Am I the only one tired of cooking? I know I can't be, because many of the moms (and dads) I know complain about that chore on a daily basis. Let it be known that if I had my druthers, I'd farm this task out. And just so you know, Tim would probably take the task on, like he did on many days when we were first married, but he gets home too late to routinely cook.
Anyway, with another blast of cold weather on us, I took it upon myself to find my favorite black bean soup recipe. It originally comes from the Moosewood Restaurant Cooks at Home, a cookbook I own but cannot currently find in my house.

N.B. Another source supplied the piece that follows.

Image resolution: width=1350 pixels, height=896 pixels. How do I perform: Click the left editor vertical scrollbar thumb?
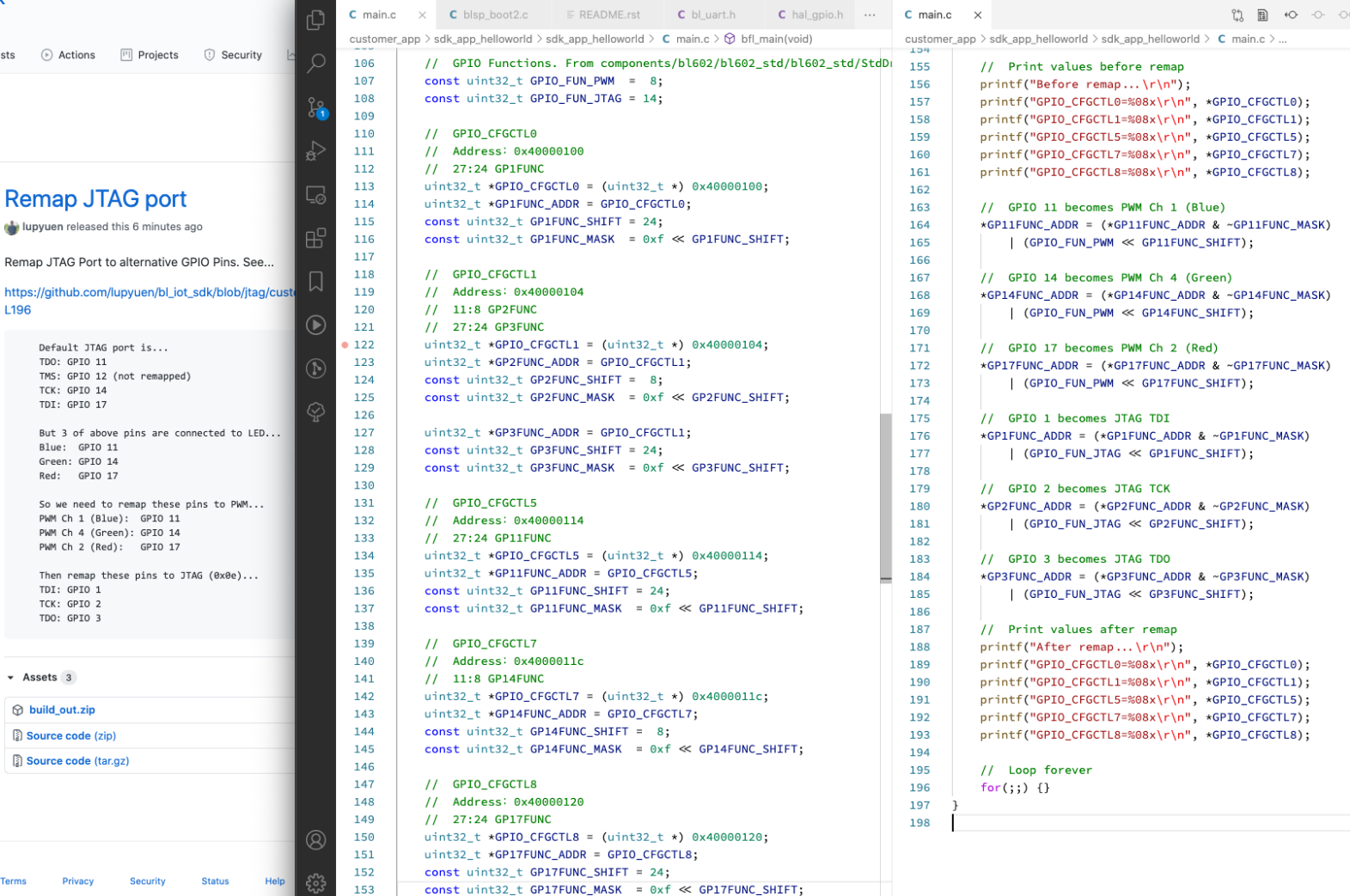pyautogui.click(x=885, y=497)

Hope you enjoy it!
10 sun-dried tomatoes (not the kind that are packed in oil)
1 cup boiling water
1 1/2 cups chopped onion
3 minced garlic cloves
1 minced jalapeno chile or 1/4 tsp cayenne
2 Tbsp oil
1 tsp ground cumin
1/3 cup water
3 cups undrained diced, canned tomatoes (28-ounce can)
4 cups undrained cooked black beans (two 16-ounce cans)

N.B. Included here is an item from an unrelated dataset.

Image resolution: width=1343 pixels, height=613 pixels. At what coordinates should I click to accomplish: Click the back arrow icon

1/4 cup fresh cilantro, chopped
water or tomato juice
yogurt or sour cream (optional)
1. In a small bowl, add the boiling water to the sun-dried tomatoes and set aside.

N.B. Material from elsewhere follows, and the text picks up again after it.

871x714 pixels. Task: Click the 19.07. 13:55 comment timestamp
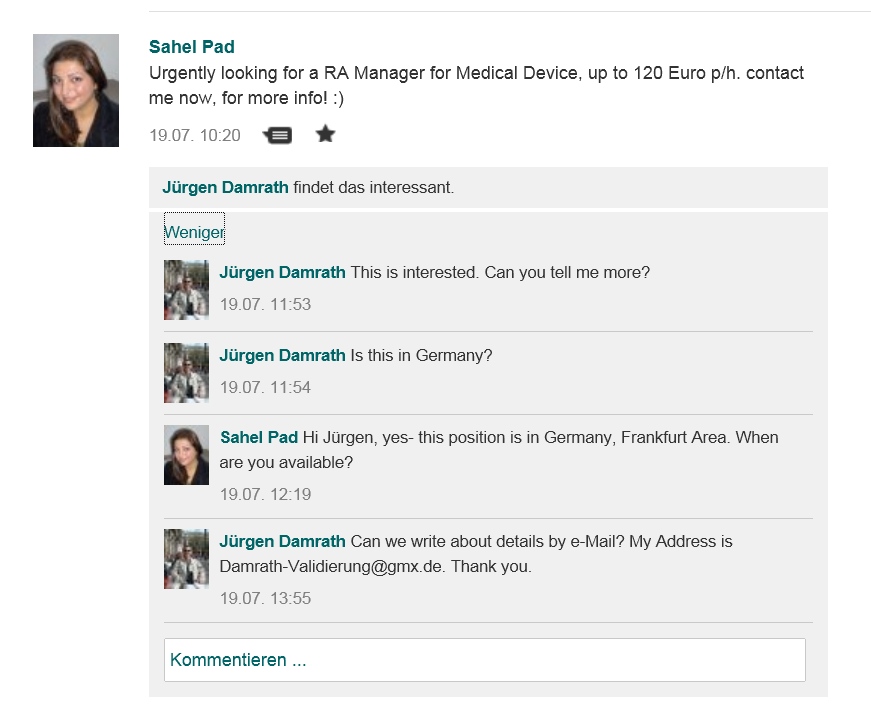point(265,598)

2. In a large pot, saute the onions, garlic, and chile or cayenne in the oil for about 5 minutes, stirring often, until the onions are translucent. Add the cumin, 1/3 cup water, and the tomatoes with the juices.
3. Cover the pot and bring the soup to a boil. Lower the heat and simmer, covered, for 5 minutes. Add the black beans and their liquid, and continue to simmer, stirring from time to time to prevent sticking.
4. Drain and chop the sun-dried tomatoes. Add them to the soup and cook for 5 to 10 minutes longer. Stir in the cilantro and remove the soup from the heat. Puree 1/2 of the soup (or more) in a blender or food processor and return it to the pot. If the soup is too thick for your taste, add some water or tomato juice. Reheat gently.
You can add sour cream or dollop of yogurt if you'd like. We simply serve the soup with a salad and bread, nothing fancy.